I was steeped in unmitigable denial over that chicken dog. It was unfathomable to me that it had vanquished like a blast of air. “I’m sorry,” the man at the counter would say, remnants of flour and hamburger bun clinging to his yellow Jeff’s Gourmet Sausage Factory T-shirt. “It just wasn’t one of our more popular items.”

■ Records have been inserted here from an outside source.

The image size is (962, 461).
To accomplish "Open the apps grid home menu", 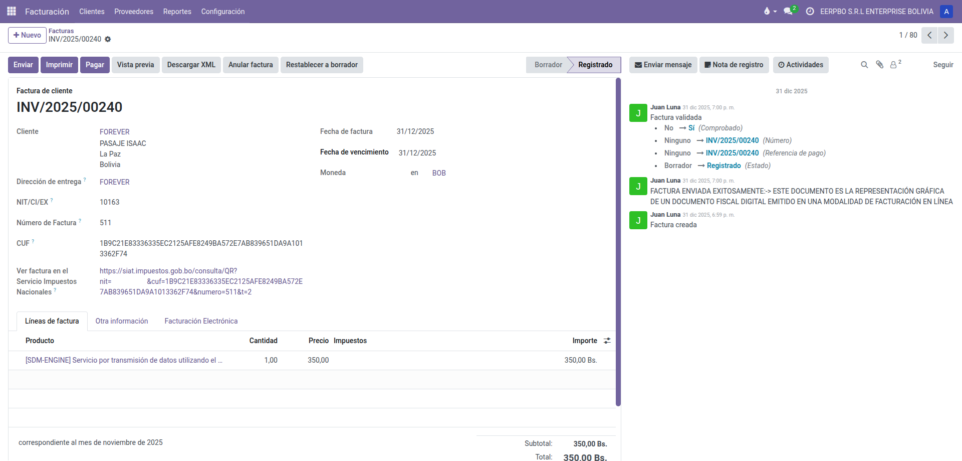I will point(12,11).
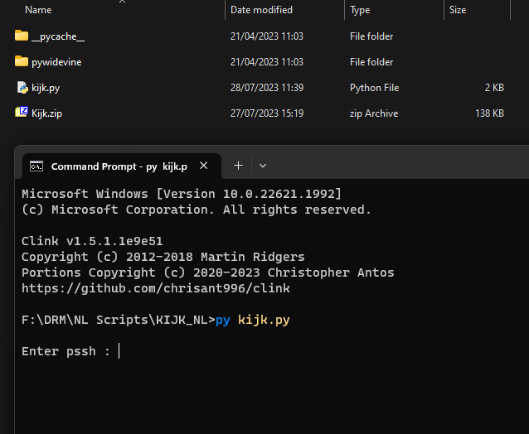Select the Kijk.zip file name
This screenshot has height=434, width=529.
pos(46,113)
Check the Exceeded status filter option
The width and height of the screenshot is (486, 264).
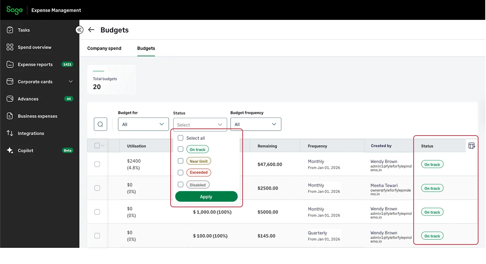(x=180, y=172)
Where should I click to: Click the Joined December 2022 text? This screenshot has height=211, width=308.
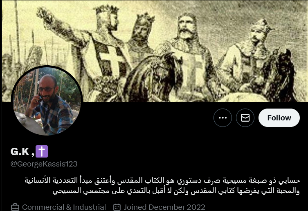[x=164, y=207]
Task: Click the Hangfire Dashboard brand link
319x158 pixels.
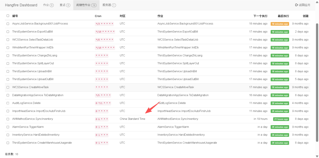Action: pos(21,5)
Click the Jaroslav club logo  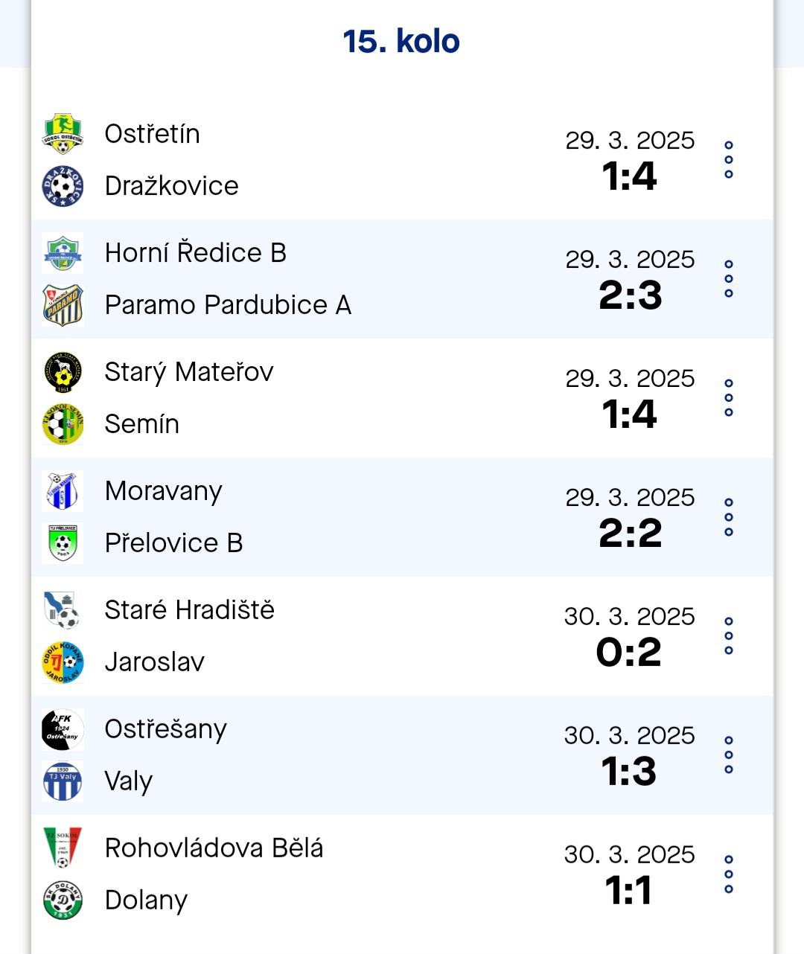[63, 662]
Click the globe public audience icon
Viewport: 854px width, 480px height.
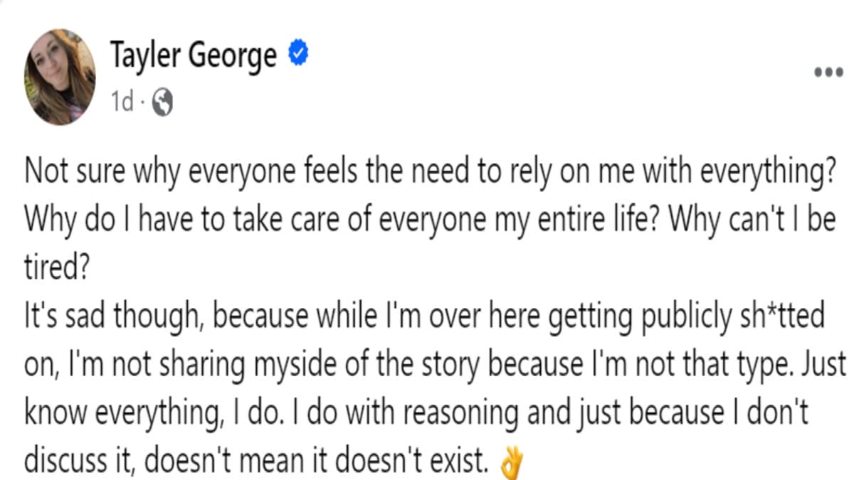(162, 104)

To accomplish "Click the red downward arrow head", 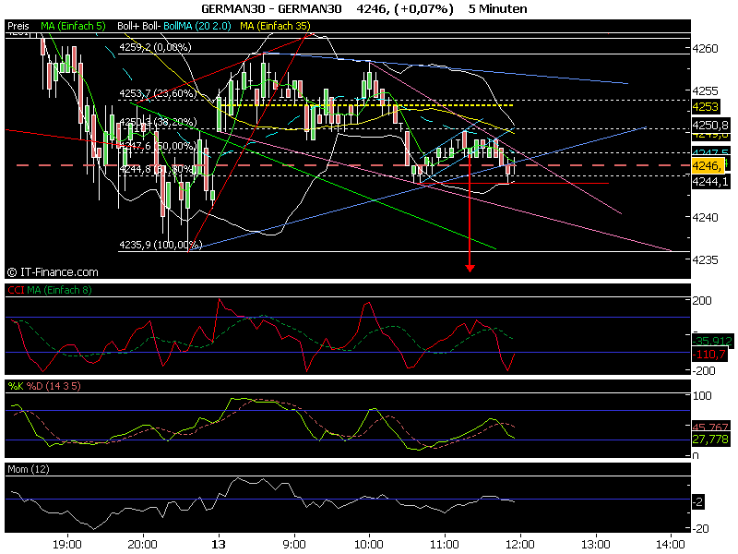I will (x=470, y=268).
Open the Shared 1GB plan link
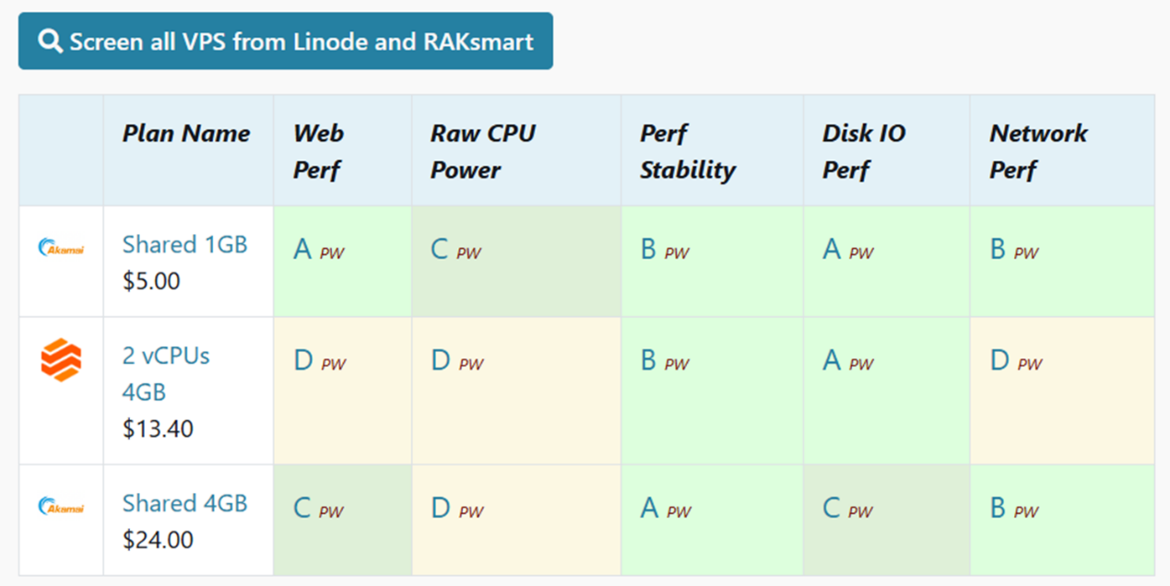This screenshot has width=1170, height=586. (184, 244)
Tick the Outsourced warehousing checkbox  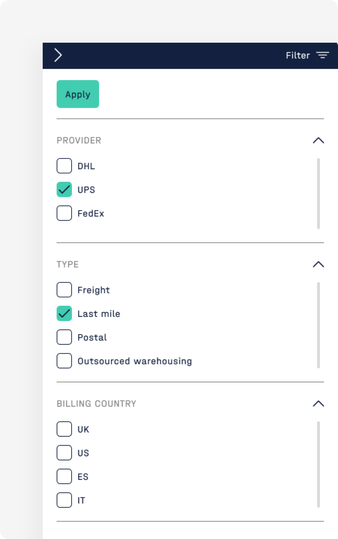pos(64,361)
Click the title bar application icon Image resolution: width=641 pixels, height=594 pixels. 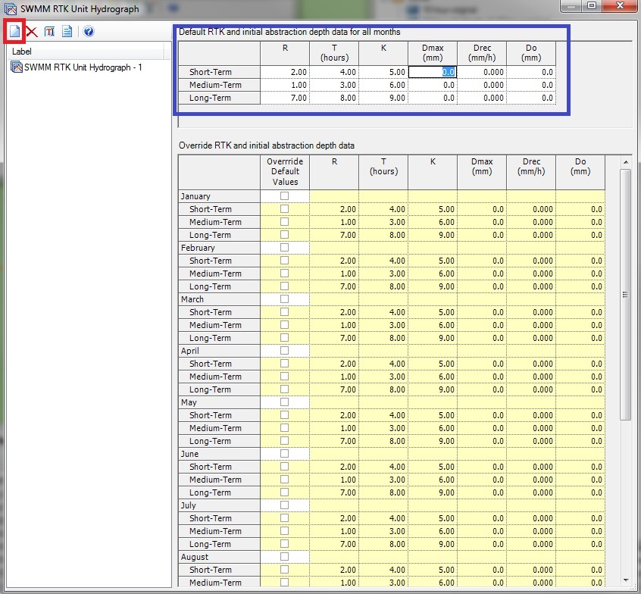tap(8, 8)
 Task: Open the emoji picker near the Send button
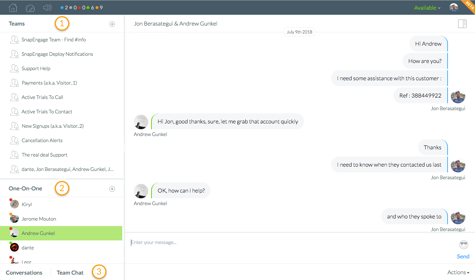pyautogui.click(x=463, y=245)
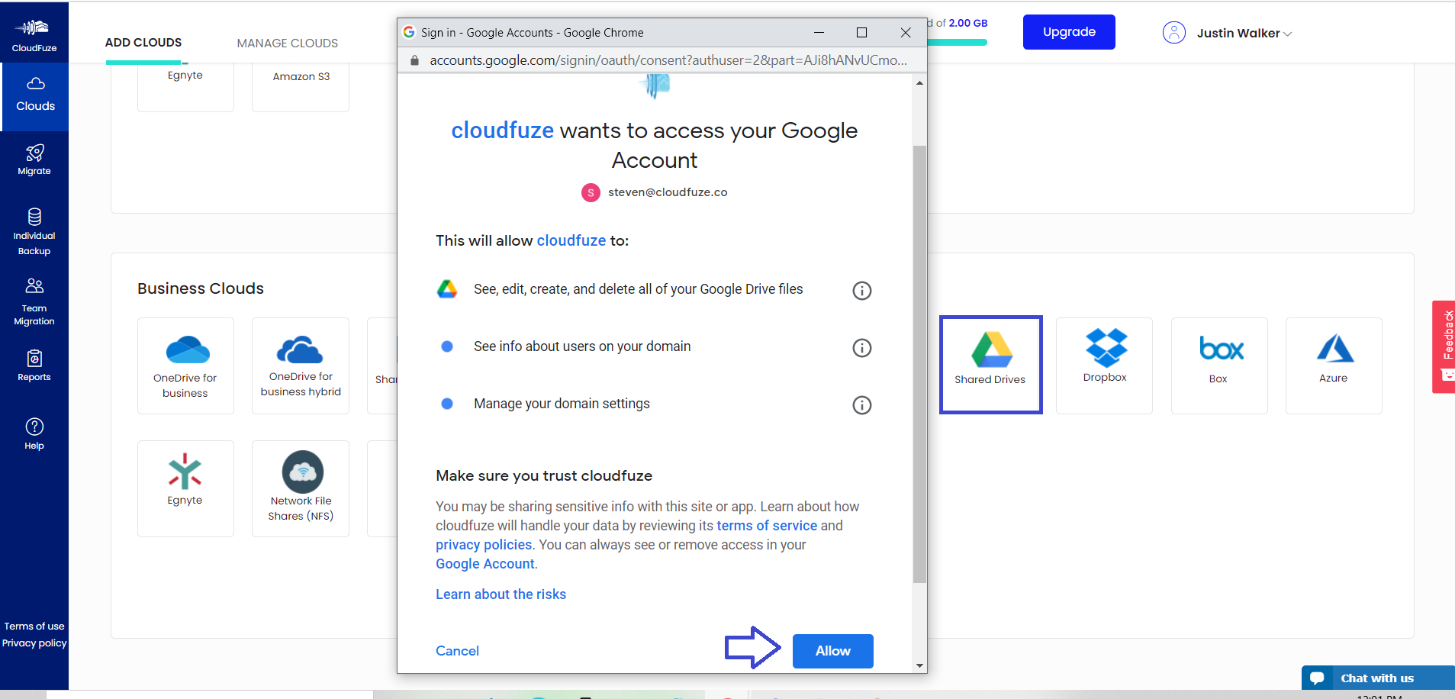
Task: Show info for Google Drive files permission
Action: 861,291
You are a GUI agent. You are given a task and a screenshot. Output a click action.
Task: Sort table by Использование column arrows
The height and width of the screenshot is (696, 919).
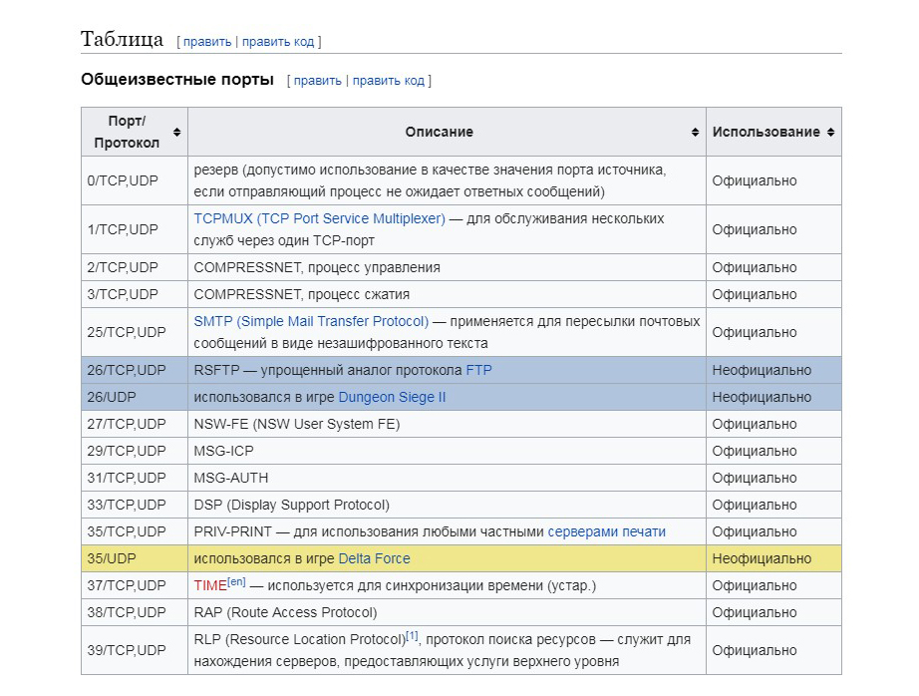pos(830,132)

I sampled everything else there was to order — hamburger, hot dogs, the award-winning pastrami sandwich. They were fine. One could say they were even good. Excellent, in fact. But they weren’t my chicken-cilantro dog. Perhaps it was because so many other things had been snatched away — my marriage, my family life, the promise of domestic stability. Millions of people died during the pandemic, people lost their livelihoods, their homes. The loss of that chicken-cilantro hot dog represented more than just a menu item. It triggered that collective loss that stung so many of us on a global scale.
Then one day, I decided that enough was enough. I needed to fling myself into radical acceptance. So I walked over to Jeff’s. And I scrolled the menu. And some 20 years after that inaugural visit, I ordered something that I never had before: the fried chicken sandwich. Battered and fried, with a dollop of aioli spread across a brioche bun and a pile of kosher pickle chips on the side.
Was it the chicken-cilantro hot dog served with a mountain of Caesar salad? No. But it was also one of the best things that I have ever tasted. Crispy, juicy, fresh. In that moment, I truly understood that the world had changed. It was time to move on — to embrace new sandwiches.
To paraphrase F. Scott Fitzgerald, there are infinite kinds of love, but never the same love twice. The fried chicken sandwich will never be the chicken-cilantro dog, and to expect it to be is a fool’s errand. But the fried chicken sandwich at Jeff’s Gourmet Sausage Factory is plump, it is spicy — it is delicious. And it is part of a new culinary journey that is only just beginning.